PROBLÈMES ET CONSIGNES
**A.** Selon le texte sur le grief G-320, à quoi le comité d'arbitrage a-t-il attribué la conduite du requérant ?
**B.** Poursuivez le texte sur le grief G-320 à partir de sa dernière phrase.

TEXTE ÉTUDIÉ
□ □ □ □ □
Sommaire des dossiers de griefs - G-320
G-320
Une connaissance du requérant est entrée dans le bar où ce dernier donnait un coup de main à sa femme, propriétaire de l'établissement. Dans les toilettes des hommes du bar, le requérant a vu l'individu en question s'adonner à une activité douteuse qui impliquait une grande quantité d'argent comptant. L'individu a déclaré au requérant qu'il se servait de l'argent pour acheter de la drogue. Il a quitté le bar quelques minutes plus tard. Au bout d'une quinzaine de minutes, plusieurs membres de la GRC qui enquêtaient sur un vol à main armée survenu tout près de là se sont rendus au bar et ont dit au requérant qu'ils avaient de bonnes raisons de croire que le suspect dans le vol était venu au bar. Les membres de la GRC ont décrit le suspect, qui ressemblait à l'individu que le requérant avait croisé aux toilettes. Cependant, le requérant a déclaré aux membres de la GRC qu'il n'avait vu personne qui ressemblait au suspect. Une vingtaine de minutes plus tard, alors que les membres de la GRC avaient quitté le bar, le requérant est allé les retrouver et leur a dit que l'individu pourrait être le suspect qu'ils recherchaient. L'individu a été arrêté plus tard dans la soirée, puis il a été condamné pour vol qualifié. À la suite de cet incident, le requérant a fait l'objet d'une enquête en vertu du Code de déontologie et a été suspendu de ses fonctions. L'intimé a accepté la recommandation voulant que le requérant cesse de recevoir sa solde et ses indemnités au motif que les preuves avaient établi qu'il avait menti délibérément à ses collègues en leur disant qu'il ne reconnaissait pas le suspect qu'ils lui décrivaient. L'intimé a fait savoir qu'il était inconcevable que le requérant, qui comptait plus de 20 ans d'expérience comme membre de la GRC, ne s'était pas rendu compte immédiatement que les activités douteuses qu'il avait vues dans les toilettes révélaient que l'individu en question était le suspect dans le vol à main armée. Un comité d'arbitrage de la GRC qui s'est penché sur les allégations d'inconduite contre le requérant a conclu que celles-ci n'avaient pas été prouvées. Le comité d'arbitrage a reconnu que la conduite du requérant avait été « décevante », mais a attribué celle-ci au manque de sommeil et à la consommation d'alcool. Par conséquent, le versement de la solde et des indemnités du requérant a repris, mais seulement à partir de la date de la décision prise par le comité d'arbitrage.
□ □ □ □ □
DONNÉES DISPONIBLES
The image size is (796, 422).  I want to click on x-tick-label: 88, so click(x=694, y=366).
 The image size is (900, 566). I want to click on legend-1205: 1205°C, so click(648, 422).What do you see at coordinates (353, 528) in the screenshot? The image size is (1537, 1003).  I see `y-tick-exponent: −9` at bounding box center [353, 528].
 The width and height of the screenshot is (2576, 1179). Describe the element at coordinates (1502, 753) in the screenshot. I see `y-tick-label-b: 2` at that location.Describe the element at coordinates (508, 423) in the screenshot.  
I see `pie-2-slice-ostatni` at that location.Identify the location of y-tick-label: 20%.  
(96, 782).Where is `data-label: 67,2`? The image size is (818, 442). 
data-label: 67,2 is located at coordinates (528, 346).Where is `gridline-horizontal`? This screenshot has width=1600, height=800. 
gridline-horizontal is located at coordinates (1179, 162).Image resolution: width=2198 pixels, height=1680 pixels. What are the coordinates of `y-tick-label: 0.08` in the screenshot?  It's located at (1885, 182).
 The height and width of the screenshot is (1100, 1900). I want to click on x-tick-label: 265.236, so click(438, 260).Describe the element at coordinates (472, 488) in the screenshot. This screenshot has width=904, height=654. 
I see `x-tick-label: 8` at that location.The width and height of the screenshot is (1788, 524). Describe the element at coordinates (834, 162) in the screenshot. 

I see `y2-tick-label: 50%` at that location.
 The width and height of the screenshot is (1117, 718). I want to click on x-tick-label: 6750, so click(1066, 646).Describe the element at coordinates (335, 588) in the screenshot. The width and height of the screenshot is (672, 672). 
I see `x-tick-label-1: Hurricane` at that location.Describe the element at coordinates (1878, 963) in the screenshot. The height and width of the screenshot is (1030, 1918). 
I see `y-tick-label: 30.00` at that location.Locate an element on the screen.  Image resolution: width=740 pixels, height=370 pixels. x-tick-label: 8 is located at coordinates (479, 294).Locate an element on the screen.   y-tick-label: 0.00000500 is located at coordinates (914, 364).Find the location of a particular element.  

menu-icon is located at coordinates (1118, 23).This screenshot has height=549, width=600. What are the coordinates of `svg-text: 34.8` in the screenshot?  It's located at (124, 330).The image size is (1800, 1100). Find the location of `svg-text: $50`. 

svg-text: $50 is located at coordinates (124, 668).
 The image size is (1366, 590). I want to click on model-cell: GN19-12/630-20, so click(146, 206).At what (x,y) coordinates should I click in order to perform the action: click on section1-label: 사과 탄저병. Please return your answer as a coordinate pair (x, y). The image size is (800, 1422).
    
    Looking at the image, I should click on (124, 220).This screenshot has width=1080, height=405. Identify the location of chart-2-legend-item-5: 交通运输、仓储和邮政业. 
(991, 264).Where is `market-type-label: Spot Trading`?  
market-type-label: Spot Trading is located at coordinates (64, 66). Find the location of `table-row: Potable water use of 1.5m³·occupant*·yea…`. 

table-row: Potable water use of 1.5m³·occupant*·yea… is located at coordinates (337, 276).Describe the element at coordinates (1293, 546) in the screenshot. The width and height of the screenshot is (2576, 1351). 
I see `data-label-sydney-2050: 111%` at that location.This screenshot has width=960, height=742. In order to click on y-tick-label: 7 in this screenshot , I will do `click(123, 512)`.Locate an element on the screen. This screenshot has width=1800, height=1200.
□ □ □ □ □
CORRIGÉ DES EXERCICES
**A.** Au manque de sommeil et à la consommation d'alcool.

**B.**
Conclusions du Comité
La GRC n'est pas habilitée par la loi à faire cesser la solde et les indemnités des membres suspendus de leurs fonctions parce que les règlements pertinents adoptés par le Conseil du Trésor (CT) n'énoncent pas les critères dont il faut tenir compte au moment de prendre une décision à cet égard. En permettant au CT de « prendre des règlements régissant la cessation de la solde et des indemnités des membres suspendus de leurs fonctions », la Loi suppose que le CT ne se contentera pas de définir quels officiers de la GRC peuvent exercer le pouvoir de faire cesser la solde et les indemnités des membres concernés. Comme c'est tout ce que les règlements prévoient, le Conseil du Trésor a violé la règle delegatus non potest delegare.
Comme le comité d'arbitrage a conclu que les allégations d'inconduite contre le requérant n'avaient pas été prouvées, la Gendarmerie a été tenue de mettre un terme de manière rétroactive à sa suspension, ce qui a également signifié qu'il a pu toucher sa solde et ses indemnités pour toute la période visée par la suspension initiale, conformément au Règlement de la Gendarmerie royale du Canada.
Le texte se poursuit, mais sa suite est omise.